Pagina:Bosboom-Toussaint, Een Leidsch student in 1593 enz (1888).pdf/73

Uit Wikisource
Deze pagina is proefgelezen

»Ik hoop allereerst te voorkomen dàt hij ze zal willen."

»Gij neemt een mooien weg om hem daartoe te brengen; over de kermis heen!" hernam Alartsz spottend.

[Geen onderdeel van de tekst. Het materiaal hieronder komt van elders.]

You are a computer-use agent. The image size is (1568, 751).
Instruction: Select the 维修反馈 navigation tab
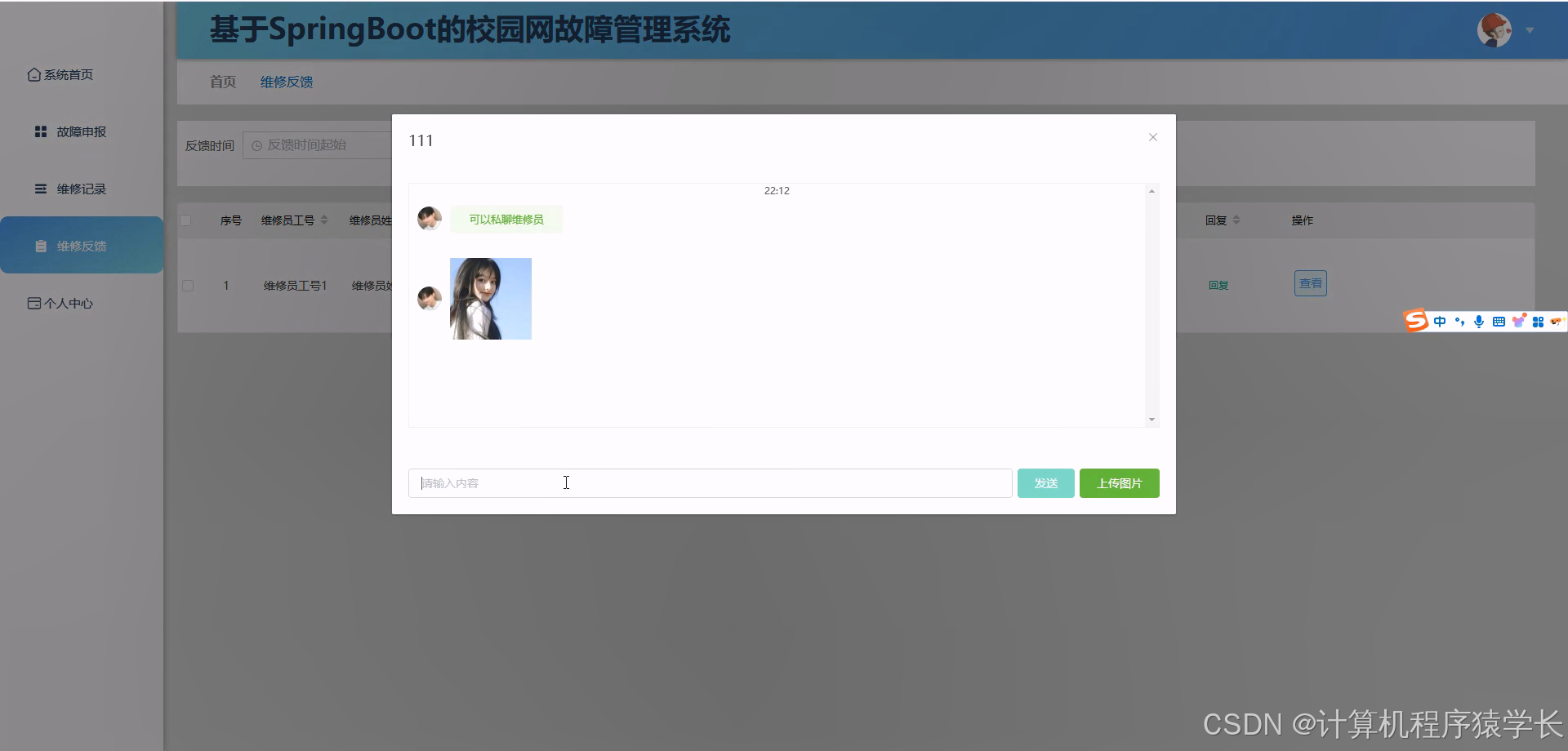pos(286,82)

»Naar uwe meening zou men hem aan een koorde moeten vast leg.gen of achter glas zetten, om verzekerd te wezen van zijne presentie en hem het lijf te bewaren. Maar het komt hier niet alleen op bewaren aan, ook op vormen, ook op ontwikkelen. De jonge man, die eenmaal anderen zal te regeeren hebben, moet zich zelven leeren beheerschen en dragen te midden van de wereld en hare begeerlijkheden; dat zal hij nooit leeren, zoo we hem tot zijn achttiende jaar houden op dien voet als tot heden is geschied, waarbij dag voor dag, uur voor uur iedere zijner gangen, daden en bewegingen zijn voorgeschreven en afgepast. Al kosten we voortgaan met hem op deze wijze te omgeven en na te treden (dat ik niet meer doenlijk achte, sinds we uit het exempel van heden gezien hebben, dat het hem altijd mogelijk zal zijn aan onze waakzaamheid te ontsnappen; maar ik wil die moeilijkheid stellen) dan zal men dusdoende naar alle waarschijnlijkheid bij machte wezen zijn voet te bewaren voor struikelen, zijne hand van het kwade te doen, maar daarmede is toch nog niet zijn hart behouden, noch zijne ziele gered."

»Maar, lieve hemel, wat zotte redenatie is dit nu voor een geleerd man, en die nog daartoe een godkundige is!" riep de Burgemeester met ergernis. »Moet men hem dan naar ijdele vermaken voeren en in verzoekingen leiden, om zijn hart te bewaren! Wat zegt gij daartoe, meester Zwaerdecroon?"

»Ik moet erkennen," antwoordde de ondervraagde, niet zonder eenige aarzeling de la Rivière aanziende, »dat ik het met de studeerkamer houde, als ’t op het verzekeren van een jonk harte aankomt."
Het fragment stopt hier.